TASK OBJECTIVE.
Copy out all the entries shown below, exactly as they appear.

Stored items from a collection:

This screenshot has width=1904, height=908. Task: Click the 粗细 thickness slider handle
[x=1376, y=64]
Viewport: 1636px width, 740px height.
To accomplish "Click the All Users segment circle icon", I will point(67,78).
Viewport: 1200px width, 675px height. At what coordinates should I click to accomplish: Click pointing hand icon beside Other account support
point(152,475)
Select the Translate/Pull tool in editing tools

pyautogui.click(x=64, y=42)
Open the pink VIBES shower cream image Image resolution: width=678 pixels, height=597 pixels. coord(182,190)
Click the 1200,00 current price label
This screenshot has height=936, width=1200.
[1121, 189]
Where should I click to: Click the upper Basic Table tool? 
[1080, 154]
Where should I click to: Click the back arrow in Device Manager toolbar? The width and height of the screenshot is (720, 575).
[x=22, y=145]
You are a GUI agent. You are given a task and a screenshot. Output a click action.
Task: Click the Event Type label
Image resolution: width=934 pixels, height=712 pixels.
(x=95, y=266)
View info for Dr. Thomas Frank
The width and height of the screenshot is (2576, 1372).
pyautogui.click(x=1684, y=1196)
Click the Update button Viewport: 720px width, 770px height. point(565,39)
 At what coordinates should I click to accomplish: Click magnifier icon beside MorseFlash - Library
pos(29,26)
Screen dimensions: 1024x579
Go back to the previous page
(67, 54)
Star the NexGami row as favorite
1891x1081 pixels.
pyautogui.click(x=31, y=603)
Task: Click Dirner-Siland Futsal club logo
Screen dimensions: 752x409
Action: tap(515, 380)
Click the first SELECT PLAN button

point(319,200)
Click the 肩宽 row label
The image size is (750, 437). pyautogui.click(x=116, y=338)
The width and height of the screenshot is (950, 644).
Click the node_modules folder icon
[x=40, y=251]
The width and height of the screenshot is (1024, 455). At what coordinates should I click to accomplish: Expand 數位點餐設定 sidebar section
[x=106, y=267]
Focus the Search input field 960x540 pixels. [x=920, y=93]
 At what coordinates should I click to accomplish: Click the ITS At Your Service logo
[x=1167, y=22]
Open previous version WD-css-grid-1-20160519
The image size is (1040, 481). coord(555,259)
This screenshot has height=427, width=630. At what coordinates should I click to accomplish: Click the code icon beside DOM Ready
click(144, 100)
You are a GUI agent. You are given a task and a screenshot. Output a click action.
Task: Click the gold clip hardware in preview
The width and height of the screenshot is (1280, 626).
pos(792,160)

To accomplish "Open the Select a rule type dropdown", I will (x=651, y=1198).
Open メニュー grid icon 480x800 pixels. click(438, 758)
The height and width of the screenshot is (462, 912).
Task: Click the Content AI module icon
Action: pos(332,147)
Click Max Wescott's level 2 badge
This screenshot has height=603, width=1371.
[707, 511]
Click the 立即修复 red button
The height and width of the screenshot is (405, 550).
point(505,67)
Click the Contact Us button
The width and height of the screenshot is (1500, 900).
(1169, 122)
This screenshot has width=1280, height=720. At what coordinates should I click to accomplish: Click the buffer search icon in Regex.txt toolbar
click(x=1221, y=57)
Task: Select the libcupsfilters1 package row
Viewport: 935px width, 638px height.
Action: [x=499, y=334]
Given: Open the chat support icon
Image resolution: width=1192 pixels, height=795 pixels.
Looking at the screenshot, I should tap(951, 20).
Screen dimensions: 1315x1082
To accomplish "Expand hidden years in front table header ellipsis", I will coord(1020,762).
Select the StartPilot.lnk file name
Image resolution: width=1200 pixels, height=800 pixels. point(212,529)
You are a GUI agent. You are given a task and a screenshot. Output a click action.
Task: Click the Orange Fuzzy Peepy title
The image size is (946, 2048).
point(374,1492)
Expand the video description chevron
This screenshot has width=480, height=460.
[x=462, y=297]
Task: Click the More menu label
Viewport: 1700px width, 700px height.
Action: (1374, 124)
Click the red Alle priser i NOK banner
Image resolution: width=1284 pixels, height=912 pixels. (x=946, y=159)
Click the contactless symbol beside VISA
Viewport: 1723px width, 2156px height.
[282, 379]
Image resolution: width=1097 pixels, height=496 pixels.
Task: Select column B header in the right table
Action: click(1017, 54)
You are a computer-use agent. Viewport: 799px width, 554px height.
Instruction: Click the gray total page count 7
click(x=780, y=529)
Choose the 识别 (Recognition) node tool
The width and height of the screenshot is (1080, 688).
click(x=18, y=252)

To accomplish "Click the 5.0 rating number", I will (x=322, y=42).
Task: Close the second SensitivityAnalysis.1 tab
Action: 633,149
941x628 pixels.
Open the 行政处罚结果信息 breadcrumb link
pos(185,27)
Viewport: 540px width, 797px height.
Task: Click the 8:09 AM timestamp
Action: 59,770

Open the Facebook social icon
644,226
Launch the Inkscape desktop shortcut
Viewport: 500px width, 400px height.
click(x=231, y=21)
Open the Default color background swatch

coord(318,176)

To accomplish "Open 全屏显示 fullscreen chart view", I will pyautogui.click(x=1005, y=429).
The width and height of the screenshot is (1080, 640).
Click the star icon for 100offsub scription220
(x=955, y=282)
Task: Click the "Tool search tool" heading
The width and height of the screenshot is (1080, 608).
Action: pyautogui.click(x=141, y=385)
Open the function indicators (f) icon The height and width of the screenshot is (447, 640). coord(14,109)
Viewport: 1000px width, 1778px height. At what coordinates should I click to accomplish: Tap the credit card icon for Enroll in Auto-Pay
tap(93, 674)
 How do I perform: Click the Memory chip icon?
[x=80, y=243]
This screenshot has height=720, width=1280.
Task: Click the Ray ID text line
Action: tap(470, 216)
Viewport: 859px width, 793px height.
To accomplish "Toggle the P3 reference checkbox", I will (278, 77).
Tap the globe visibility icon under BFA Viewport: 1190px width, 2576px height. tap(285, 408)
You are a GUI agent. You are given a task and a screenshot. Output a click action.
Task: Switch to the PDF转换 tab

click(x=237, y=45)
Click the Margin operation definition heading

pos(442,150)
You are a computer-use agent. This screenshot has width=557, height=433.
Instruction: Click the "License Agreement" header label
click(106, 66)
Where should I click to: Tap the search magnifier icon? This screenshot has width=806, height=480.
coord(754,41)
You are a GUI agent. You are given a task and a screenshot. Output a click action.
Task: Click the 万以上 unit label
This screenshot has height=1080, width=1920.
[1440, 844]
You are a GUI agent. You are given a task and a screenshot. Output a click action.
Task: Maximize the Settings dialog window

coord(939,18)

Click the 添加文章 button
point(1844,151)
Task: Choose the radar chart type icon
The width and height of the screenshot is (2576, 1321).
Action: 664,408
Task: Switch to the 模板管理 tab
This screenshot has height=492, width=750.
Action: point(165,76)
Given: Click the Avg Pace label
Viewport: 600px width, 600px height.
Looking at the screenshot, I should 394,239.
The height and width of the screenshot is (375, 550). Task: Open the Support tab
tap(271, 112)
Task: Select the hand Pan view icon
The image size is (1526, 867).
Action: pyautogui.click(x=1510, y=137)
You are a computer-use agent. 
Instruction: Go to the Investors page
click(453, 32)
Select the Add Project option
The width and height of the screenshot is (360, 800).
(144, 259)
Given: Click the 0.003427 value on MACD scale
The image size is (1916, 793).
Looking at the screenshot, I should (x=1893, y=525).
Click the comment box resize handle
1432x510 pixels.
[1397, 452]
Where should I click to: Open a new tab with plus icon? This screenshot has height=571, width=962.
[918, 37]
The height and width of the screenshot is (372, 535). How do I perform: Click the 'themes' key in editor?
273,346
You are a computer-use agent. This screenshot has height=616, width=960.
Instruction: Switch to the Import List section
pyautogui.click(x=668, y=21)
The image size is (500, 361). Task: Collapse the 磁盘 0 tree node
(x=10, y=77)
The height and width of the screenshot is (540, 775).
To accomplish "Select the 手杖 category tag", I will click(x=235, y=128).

WRITTEN REPLY.
This screenshot has width=1904, height=908. Task: Click the 粗细 thickness slider handle
[x=1376, y=64]
Viewport: 1636px width, 740px height.
To accomplish "Click the All Users segment circle icon", I will point(67,78).
Viewport: 1200px width, 675px height. At what coordinates should I click to accomplish: Click pointing hand icon beside Other account support
point(152,475)
Select the Translate/Pull tool in editing tools

pyautogui.click(x=64, y=42)
Open the pink VIBES shower cream image Image resolution: width=678 pixels, height=597 pixels. coord(182,190)
Click the 1200,00 current price label
This screenshot has height=936, width=1200.
[1121, 189]
Where should I click to: Click the upper Basic Table tool? 
[1080, 154]
Where should I click to: Click the back arrow in Device Manager toolbar? The width and height of the screenshot is (720, 575).
[x=22, y=145]
You are a GUI agent. You are given a task and a screenshot. Output a click action.
Task: Click the Event Type label
Image resolution: width=934 pixels, height=712 pixels.
(x=95, y=266)
View info for Dr. Thomas Frank
The width and height of the screenshot is (2576, 1372).
pyautogui.click(x=1684, y=1196)
Click the Update button Viewport: 720px width, 770px height. point(565,39)
 At what coordinates should I click to accomplish: Click magnifier icon beside MorseFlash - Library
pos(29,26)
Screen dimensions: 1024x579
Go back to the previous page
(67, 54)
Star the NexGami row as favorite
1891x1081 pixels.
pyautogui.click(x=31, y=603)
Task: Click Dirner-Siland Futsal club logo
Screen dimensions: 752x409
Action: tap(515, 380)
Click the first SELECT PLAN button

point(319,200)
Click the 肩宽 row label
The image size is (750, 437). pyautogui.click(x=116, y=338)
The width and height of the screenshot is (950, 644).
Click the node_modules folder icon
[x=40, y=251]
The width and height of the screenshot is (1024, 455). At what coordinates should I click to accomplish: Expand 數位點餐設定 sidebar section
[x=106, y=267]
Focus the Search input field 960x540 pixels. [x=920, y=93]
 At what coordinates should I click to accomplish: Click the ITS At Your Service logo
[x=1167, y=22]
Open previous version WD-css-grid-1-20160519
The image size is (1040, 481). coord(555,259)
This screenshot has height=427, width=630. At what coordinates should I click to accomplish: Click the code icon beside DOM Ready
click(144, 100)
You are a GUI agent. You are given a task and a screenshot. Output a click action.
Task: Click the gold clip hardware in preview
The width and height of the screenshot is (1280, 626).
pos(792,160)

To accomplish "Open the Select a rule type dropdown", I will (x=651, y=1198).
Open メニュー grid icon 480x800 pixels. click(438, 758)
The height and width of the screenshot is (462, 912).
Task: Click the Content AI module icon
Action: pos(332,147)
Click Max Wescott's level 2 badge
This screenshot has height=603, width=1371.
[707, 511]
Click the 立即修复 red button
The height and width of the screenshot is (405, 550).
point(505,67)
Click the Contact Us button
The width and height of the screenshot is (1500, 900).
(1169, 122)
This screenshot has width=1280, height=720. At what coordinates should I click to accomplish: Click the buffer search icon in Regex.txt toolbar
click(x=1221, y=57)
Task: Select the libcupsfilters1 package row
Viewport: 935px width, 638px height.
Action: [x=499, y=334]
Given: Open the chat support icon
Image resolution: width=1192 pixels, height=795 pixels.
Looking at the screenshot, I should tap(951, 20).
Screen dimensions: 1315x1082
To accomplish "Expand hidden years in front table header ellipsis", I will coord(1020,762).
Select the StartPilot.lnk file name
Image resolution: width=1200 pixels, height=800 pixels. point(212,529)
You are a GUI agent. You are given a task and a screenshot. Output a click action.
Task: Click the Orange Fuzzy Peepy title
The image size is (946, 2048).
point(374,1492)
Expand the video description chevron
This screenshot has width=480, height=460.
[x=462, y=297]
Task: Click the More menu label
Viewport: 1700px width, 700px height.
Action: (1374, 124)
Click the red Alle priser i NOK banner
Image resolution: width=1284 pixels, height=912 pixels. (x=946, y=159)
Click the contactless symbol beside VISA
Viewport: 1723px width, 2156px height.
[282, 379]
Image resolution: width=1097 pixels, height=496 pixels.
Task: Select column B header in the right table
Action: click(1017, 54)
You are a computer-use agent. Viewport: 799px width, 554px height.
Instruction: Click the gray total page count 7
click(x=780, y=529)
Choose the 识别 (Recognition) node tool
The width and height of the screenshot is (1080, 688).
click(x=18, y=252)

To accomplish "Click the 5.0 rating number", I will (x=322, y=42).
Task: Close the second SensitivityAnalysis.1 tab
Action: 633,149
941x628 pixels.
Open the 行政处罚结果信息 breadcrumb link
pos(185,27)
Viewport: 540px width, 797px height.
Task: Click the 8:09 AM timestamp
Action: 59,770

Open the Facebook social icon
644,226
Launch the Inkscape desktop shortcut
Viewport: 500px width, 400px height.
click(x=231, y=21)
Open the Default color background swatch

coord(318,176)

To accomplish "Open 全屏显示 fullscreen chart view", I will pyautogui.click(x=1005, y=429).
The width and height of the screenshot is (1080, 640).
Click the star icon for 100offsub scription220
(x=955, y=282)
Task: Click the "Tool search tool" heading
The width and height of the screenshot is (1080, 608).
Action: pyautogui.click(x=141, y=385)
Open the function indicators (f) icon The height and width of the screenshot is (447, 640). coord(14,109)
Viewport: 1000px width, 1778px height. At what coordinates should I click to accomplish: Tap the credit card icon for Enroll in Auto-Pay
tap(93, 674)
 How do I perform: Click the Memory chip icon?
[x=80, y=243]
This screenshot has height=720, width=1280.
Task: Click the Ray ID text line
Action: tap(470, 216)
Viewport: 859px width, 793px height.
To accomplish "Toggle the P3 reference checkbox", I will (278, 77).
Tap the globe visibility icon under BFA Viewport: 1190px width, 2576px height. tap(285, 408)
You are a GUI agent. You are given a task and a screenshot. Output a click action.
Task: Switch to the PDF转换 tab

click(x=237, y=45)
Click the Margin operation definition heading

pos(442,150)
You are a computer-use agent. This screenshot has width=557, height=433.
Instruction: Click the "License Agreement" header label
click(106, 66)
Where should I click to: Tap the search magnifier icon? This screenshot has width=806, height=480.
coord(754,41)
You are a GUI agent. You are given a task and a screenshot. Output a click action.
Task: Click the 万以上 unit label
This screenshot has height=1080, width=1920.
[1440, 844]
You are a GUI agent. You are given a task and a screenshot. Output a click action.
Task: Maximize the Settings dialog window

coord(939,18)

Click the 添加文章 button
point(1844,151)
Task: Choose the radar chart type icon
The width and height of the screenshot is (2576, 1321).
Action: 664,408
Task: Switch to the 模板管理 tab
This screenshot has height=492, width=750.
Action: point(165,76)
Given: Click the Avg Pace label
Viewport: 600px width, 600px height.
Looking at the screenshot, I should 394,239.
The height and width of the screenshot is (375, 550). Task: Open the Support tab
tap(271, 112)
Task: Select the hand Pan view icon
The image size is (1526, 867).
Action: pyautogui.click(x=1510, y=137)
You are a computer-use agent. 
Instruction: Go to the Investors page
click(453, 32)
Select the Add Project option
The width and height of the screenshot is (360, 800).
(144, 259)
Given: Click the 0.003427 value on MACD scale
The image size is (1916, 793).
Looking at the screenshot, I should (x=1893, y=525).
Click the comment box resize handle
1432x510 pixels.
[1397, 452]
Where should I click to: Open a new tab with plus icon? This screenshot has height=571, width=962.
[918, 37]
The height and width of the screenshot is (372, 535). How do I perform: Click the 'themes' key in editor?
273,346
You are a computer-use agent. This screenshot has height=616, width=960.
Instruction: Switch to the Import List section
pyautogui.click(x=668, y=21)
The image size is (500, 361). Task: Collapse the 磁盘 0 tree node
(x=10, y=77)
The height and width of the screenshot is (540, 775).
To accomplish "Select the 手杖 category tag", I will click(x=235, y=128).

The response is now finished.